Agar's advantage is cumulative rather than singular. It dissolves in boiling water for easy sterilization. It sets firmly without refrigeration. It resists digestion by nearly all microbes. It stays transparent for observation. It has low syneresis, meaning plates do not sweat and colonies stay put. It allows chemical diffusion for antibiotic testing.
These new methods proved so helpful...that one could regard them as the keys for the further investigation of microorganisms...Discoveries fell into our laps like ripe fruits.
Koch said that in 1909, though it took him nearly three decades to fully appreciate what the Hesses had handed him.

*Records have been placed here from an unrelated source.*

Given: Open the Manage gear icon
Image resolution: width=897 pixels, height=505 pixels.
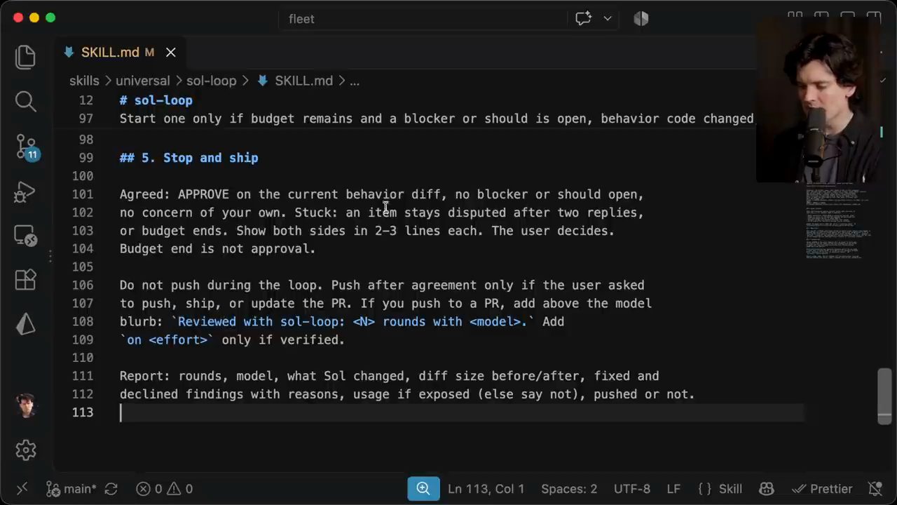Looking at the screenshot, I should coord(25,450).
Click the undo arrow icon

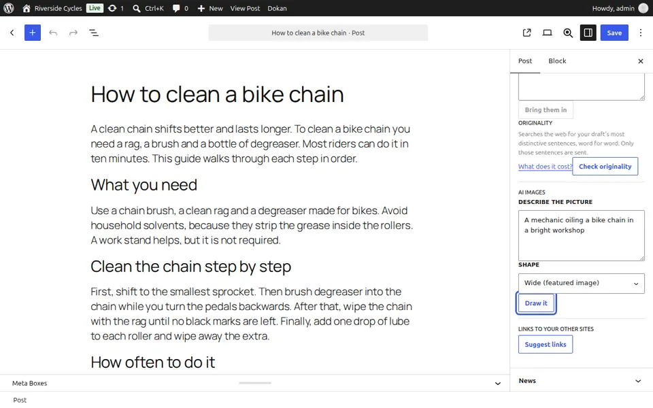pos(53,33)
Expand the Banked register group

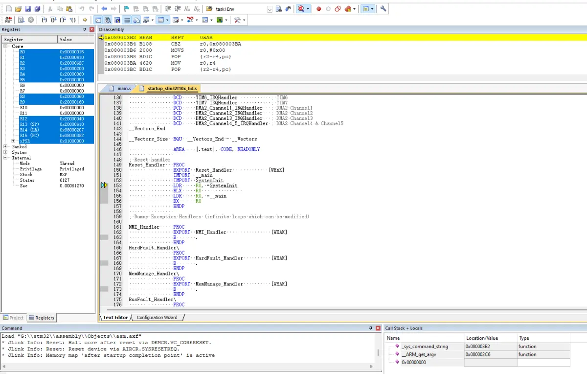[x=5, y=146]
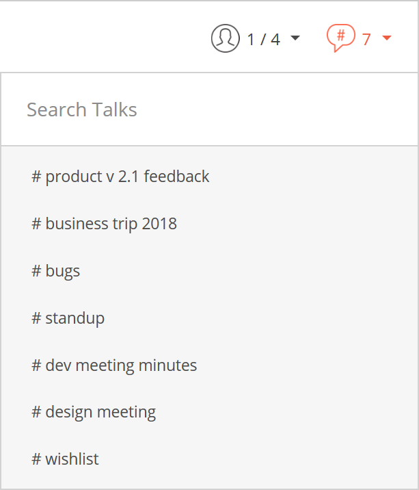Image resolution: width=419 pixels, height=490 pixels.
Task: Click the talks speech bubble icon
Action: [340, 38]
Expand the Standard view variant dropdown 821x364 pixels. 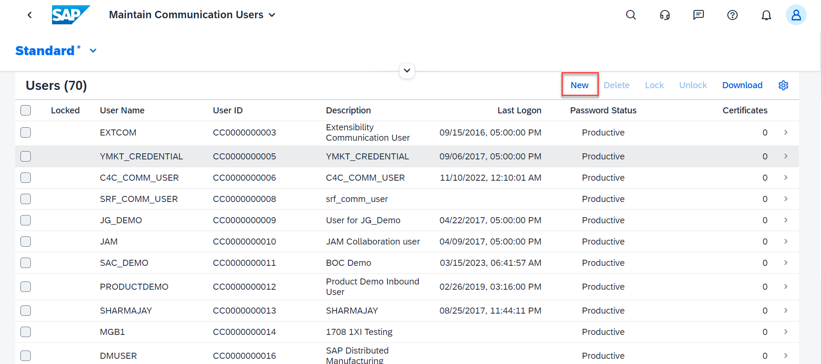[x=93, y=51]
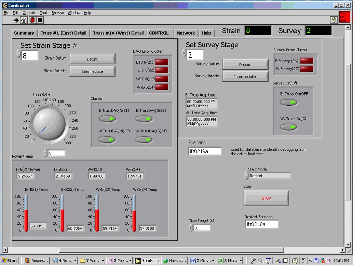353x265 pixels.
Task: Open the context help question-mark icon
Action: 334,20
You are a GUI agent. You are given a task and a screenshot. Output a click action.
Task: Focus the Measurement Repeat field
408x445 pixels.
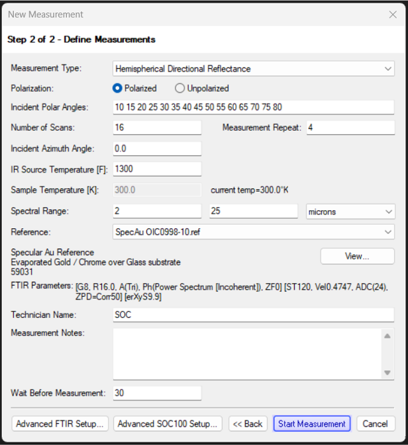(349, 127)
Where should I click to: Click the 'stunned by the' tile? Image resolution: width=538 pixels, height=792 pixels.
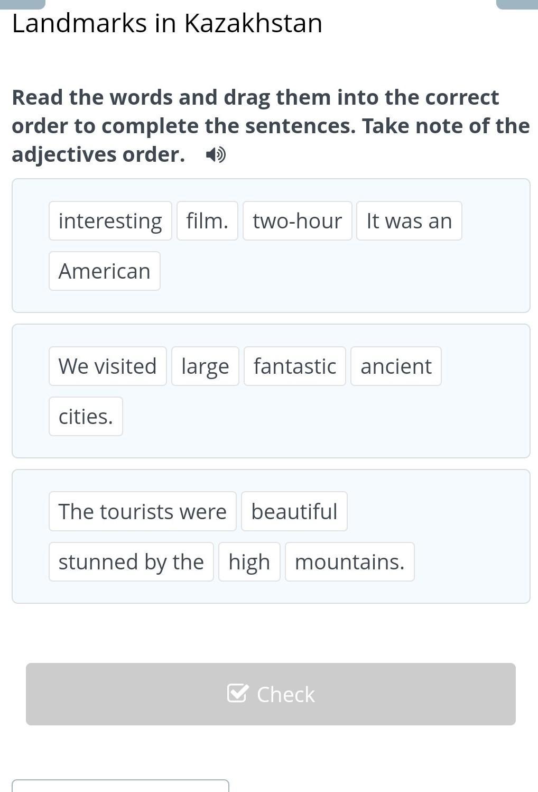pos(131,562)
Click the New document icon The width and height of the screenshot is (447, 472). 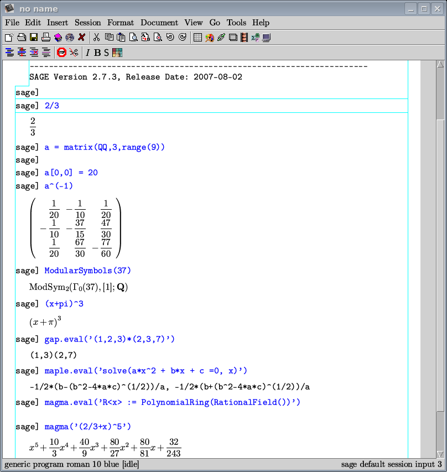[x=8, y=38]
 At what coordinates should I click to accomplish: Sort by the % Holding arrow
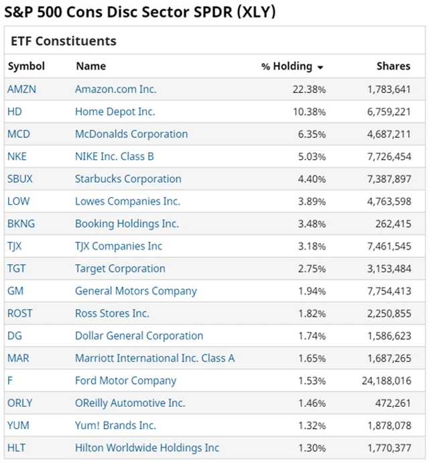click(320, 68)
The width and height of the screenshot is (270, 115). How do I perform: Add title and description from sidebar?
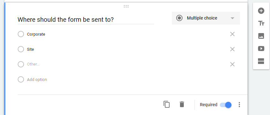coord(261,23)
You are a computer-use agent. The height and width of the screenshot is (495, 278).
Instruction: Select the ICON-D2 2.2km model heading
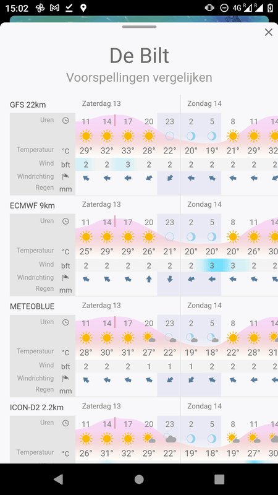coord(36,408)
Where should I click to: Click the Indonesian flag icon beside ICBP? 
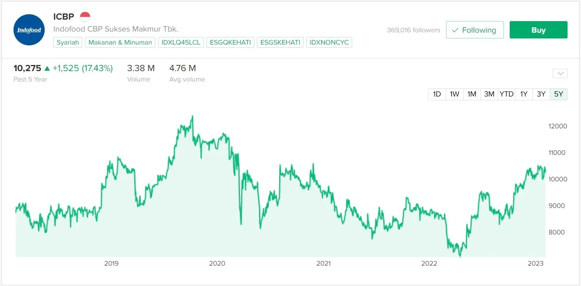pos(84,16)
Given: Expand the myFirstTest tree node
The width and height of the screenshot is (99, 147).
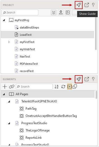Looking at the screenshot, I should click(x=9, y=42).
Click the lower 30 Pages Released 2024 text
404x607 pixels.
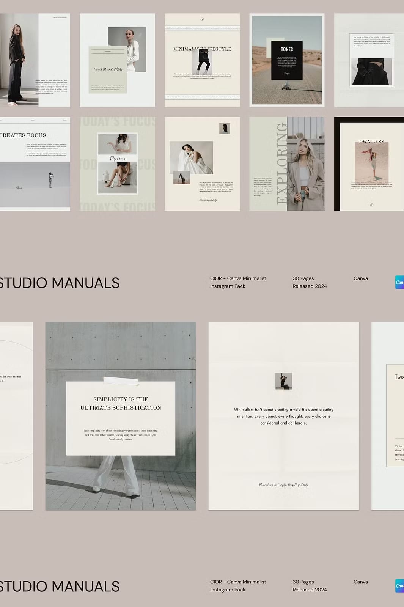(309, 586)
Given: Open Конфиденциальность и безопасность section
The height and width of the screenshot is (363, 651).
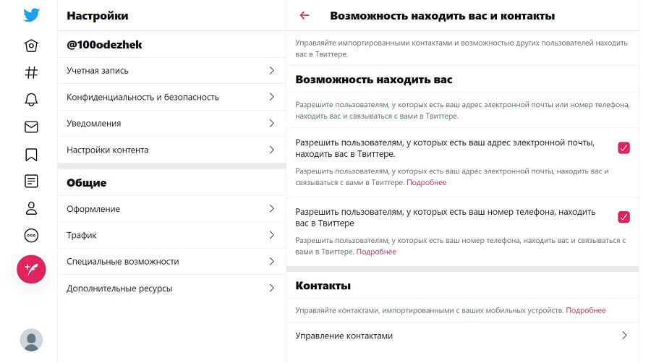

There is a reasonable counterpoint that Nai does not fully explore. The very dominance of agar creates a kind of methodological lock-in. He acknowledges that scientists are reluctant to abandon established protocols and that switching media would make results incomparable with decades of published literature. But this conservatism cuts both ways. It may be protecting reliability, or it may be blinding researchers to genuinely superior approaches that require a larger upfront investment to validate.
The Gelidium Problem
The article's most forward-looking concern is the fragility of the agar supply chain. Lab-grade agar depends on Gelidium seaweed, which cannot be farmed. It grows slowly in cold, turbulent waters over rocky seabeds, conditions that defy aquaculture. Morocco has been the primary source for at least two decades, and when the country reduced exports in 2015, wholesale prices tripled.
To speak of agar as a single substance of certain (if known) chemical structure is probably a mistake.
That observation from phycologist Harold Humm in 1947 hints at why replacement is so difficult. Agar is not one thing but a variable mixture of complex, poorly characterized polysaccharides. Reproducing its properties synthetically would require understanding a chemistry that scientists still have not fully mapped.
Global consumption of bacteriological agar has grown from 250 tons in 1993 to an estimated 1,200-1,800 tons per year today. Demand continues to rise while supply depends on wild-harvested seaweed from a single dominant source country. The 2024 toxic batch incident adds another layer of vulnerability that Nai wisely highlights without overstating.
The Great Plate Count Anomaly
One of the article's most fascinating detours concerns a phenomenon that baffled early 20th-century researchers: the number of cells visible under a microscope did not match the colonies growing on agar plates. The culprit turned out to be agar itself. When nutrient broths are heated with agar during boiling, harmful byproducts form from the reaction of agar with phosphate minerals in the media.
This points to a broader challenge that Nai frames as microbial "unculturability," the difficulty of recreating on a plate the complex, multi-variable environments in which microbes grow naturally. Agar is the best available tool, but it remains an approximation. The gap between what grows in the wild and what grows in the lab is a standing reminder that laboratory science always involves a degree of simplification that may distort results.
Bottom Line
Nai has written an exemplary piece of science history that gives agar its due as a material every bit as consequential as the discoveries it enabled. The recovery of Fanny Angelina Hesse's story is long overdue, and the wartime narrative is gripping. The article's central insight is that the most important technologies are often the least glamorous. Koch won the Nobel Prize. Hesse got a footnote. The jelly that made it all possible got even less.
Today, the most important product obtained from seaweeds is agar, a widely-used commodity but one that is not well known to the general public.
Humm wrote that in 1947. Nearly eighty years later, the obscurity persists, but this article goes a long way toward correcting it.